What happens when an animal is faced with conflicting behavioral needs, or is placed in a circumstance where it cannot express the behavior it is motivated to perform? Under natural or relatively unrestrained conditions, animals often perform displacement behavior when they become agitated — grooming is a typical displacement activity. This is easily observable in humans, who adjust their hair or make other grooming movements in socially uncertain situations.

In captivity, the inability to express natural behavior can lead to behavioral pathologies, such as repetitive pacing or grooming, to the point that it causes physical damage. Birds and mammals under behavioral stress may come to exhibit symptoms similar to obsessive-compulsive disorder in humans. They often pull out their feathers or fur, pace, or groom constantly. Animals, particularly carnivores and primates, respond positively to habitats that are relatively complex, or to challenges in food discovery. Modern zoos, conservation/rehabilitation centers, and animal parks, employ both of these techniques to prevent the manifestation of stress behaviors. Medications developed for use in humans to treat anxiety and depression also sometimes help to curb behaviors like paw-licking in dogs and feather plucking in birds.
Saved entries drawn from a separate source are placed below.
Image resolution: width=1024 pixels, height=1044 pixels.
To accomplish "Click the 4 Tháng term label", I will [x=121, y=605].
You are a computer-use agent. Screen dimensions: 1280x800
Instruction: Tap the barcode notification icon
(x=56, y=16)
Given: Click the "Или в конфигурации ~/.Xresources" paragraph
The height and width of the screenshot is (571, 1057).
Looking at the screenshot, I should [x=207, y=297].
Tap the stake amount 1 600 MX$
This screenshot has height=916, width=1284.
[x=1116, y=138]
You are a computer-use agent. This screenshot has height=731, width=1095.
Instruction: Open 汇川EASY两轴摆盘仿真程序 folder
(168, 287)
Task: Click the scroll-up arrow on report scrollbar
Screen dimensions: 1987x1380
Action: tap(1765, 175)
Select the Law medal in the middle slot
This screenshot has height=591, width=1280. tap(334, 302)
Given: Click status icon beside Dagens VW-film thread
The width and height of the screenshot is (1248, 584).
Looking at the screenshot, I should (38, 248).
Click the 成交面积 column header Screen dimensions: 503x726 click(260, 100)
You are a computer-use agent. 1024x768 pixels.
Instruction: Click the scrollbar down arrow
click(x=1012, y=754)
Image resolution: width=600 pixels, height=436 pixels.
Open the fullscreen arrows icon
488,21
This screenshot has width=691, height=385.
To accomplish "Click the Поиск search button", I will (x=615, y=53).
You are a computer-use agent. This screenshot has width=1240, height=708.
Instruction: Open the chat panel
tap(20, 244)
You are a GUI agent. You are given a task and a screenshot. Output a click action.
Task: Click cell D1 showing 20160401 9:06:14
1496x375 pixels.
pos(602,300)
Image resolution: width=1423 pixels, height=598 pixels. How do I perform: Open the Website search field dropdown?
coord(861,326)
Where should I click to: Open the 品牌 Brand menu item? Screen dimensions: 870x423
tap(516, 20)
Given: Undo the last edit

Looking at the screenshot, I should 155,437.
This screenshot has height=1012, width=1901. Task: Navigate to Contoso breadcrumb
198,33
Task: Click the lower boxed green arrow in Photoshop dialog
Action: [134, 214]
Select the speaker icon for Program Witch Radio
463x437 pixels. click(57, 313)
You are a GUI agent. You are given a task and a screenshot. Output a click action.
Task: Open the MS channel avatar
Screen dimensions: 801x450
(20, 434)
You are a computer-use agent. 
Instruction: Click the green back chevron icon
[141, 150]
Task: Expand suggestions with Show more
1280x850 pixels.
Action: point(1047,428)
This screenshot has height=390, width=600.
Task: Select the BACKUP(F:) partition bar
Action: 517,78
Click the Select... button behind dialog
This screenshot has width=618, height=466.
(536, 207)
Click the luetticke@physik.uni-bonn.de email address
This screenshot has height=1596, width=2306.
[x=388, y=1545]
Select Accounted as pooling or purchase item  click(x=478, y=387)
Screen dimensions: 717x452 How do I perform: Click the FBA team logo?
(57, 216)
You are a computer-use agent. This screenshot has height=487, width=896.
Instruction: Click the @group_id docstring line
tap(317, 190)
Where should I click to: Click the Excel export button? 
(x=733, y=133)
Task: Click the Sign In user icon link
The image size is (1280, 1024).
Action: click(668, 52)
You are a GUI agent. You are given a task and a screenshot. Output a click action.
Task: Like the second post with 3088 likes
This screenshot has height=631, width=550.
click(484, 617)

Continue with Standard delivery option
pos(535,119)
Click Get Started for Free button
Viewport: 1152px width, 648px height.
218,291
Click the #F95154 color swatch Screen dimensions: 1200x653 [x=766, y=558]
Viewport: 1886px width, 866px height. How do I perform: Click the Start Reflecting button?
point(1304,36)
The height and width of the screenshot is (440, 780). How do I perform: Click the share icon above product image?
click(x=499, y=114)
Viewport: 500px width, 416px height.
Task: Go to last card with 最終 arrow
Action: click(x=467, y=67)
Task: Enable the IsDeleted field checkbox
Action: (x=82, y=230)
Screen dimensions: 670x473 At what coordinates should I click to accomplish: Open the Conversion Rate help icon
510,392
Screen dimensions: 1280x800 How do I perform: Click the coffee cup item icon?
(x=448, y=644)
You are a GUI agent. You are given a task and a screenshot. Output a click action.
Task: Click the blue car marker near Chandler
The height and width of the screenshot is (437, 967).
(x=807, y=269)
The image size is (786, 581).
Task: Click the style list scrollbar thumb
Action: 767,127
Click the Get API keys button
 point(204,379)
Motivation: How Animals Set Behavioral Priorities

An animal may be hungry and hot at the same time, or may need to sleep, but also be driven to search for a mate. Focusing on one activity at a time usually results in more success than attempting to simultaneously achieve multiple, possibly conflicting, goals. In analyses of behavioral choices made by animals, some outcomes are fairly obvious; grooming is often given a lower priority than other behaviors, and takes place during what otherwise might be periods of inactivity. How animals make decisions among more compelling drives, such as foraging and mating, is less well understood, although often mating and parenting trump other activities, so that during mating season, or while nurturing young, an adult will deplete their nutritional reserves. Future research focusing on the neuroscience of competing behavioral needs will provide insight into the mechanisms animals use to prioritize their activities.